# And now for something totally different: Redneck macro photography



## scrimman (Oct 28, 2012)

'Lo y'all
I'm weird, so I just had to share this.
I've been trying to do a stop motion video of a guitar I got commissioned to do by a family friend. Its an Epiphone 'Beast', and it's been dinged up quite a bit. So he wanted me to carve it. Well now I'm down to the detail part, and I ran into a prob...I've got 3 camera tripods, and none of 'em work. The big usual one puts the camera way too far away, and the short and shorter ones get the camera waaaay to close and everything is blurry, or the stupid thing overbalances and winds up 'taking a nap' on the intended photographic subject. 
[attachment=12770]
Whaddaya do? Well, I remembered my almost house fire from about a year ago. My hot water heater decided to spring a leak right where the electrical connections are.
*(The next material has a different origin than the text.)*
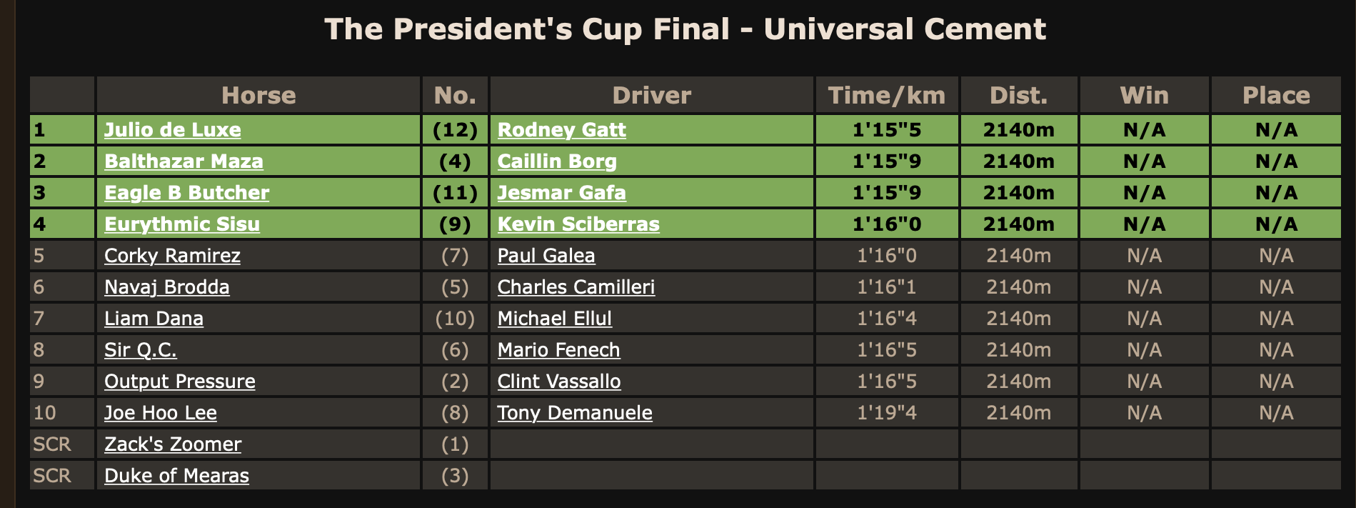Click the Output Pressure horse link
This screenshot has width=1356, height=508.
coord(180,382)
Thank God I'm an ex-submariner who had it pounded into me (sometimes literally) 'know how to secure the power to something so that if it catches fire you can put it out'. So I ran to the breaker, killed the power, and got to enjoy the smell of baked insulation for the next 4 months instead of the sight of a burning house.
So, you say, why in the hell did THAT come to mind? The silver lining, of course! The dead hot water heater yielded two items I kept; the copper tubing!
[attachment=12772]
(seems like a long way to go to look for silver linings, I know....but I've been kinda in need of that lately. I imagine some of y'all might be in the same boat)
So I could take my dinkiest tripod
[attachment=12771]
Shove it in to the tubing
[attachment=12773]
And with the application of a little duct tape 
[attachment=12774]
(is there anything duct tape can't do? Its like the force; it has a dark side, a light side, and it binds the universe together)
You get a tripod that reliably holds the camera at precisely the right angle and precisely the right distance from the work every time! 
[attachment=12775]
Isn't redneck engineering great?


----------



## woodtickgreg (Oct 28, 2012)

That's just too funny! And it works, Red Green would be proud!


----------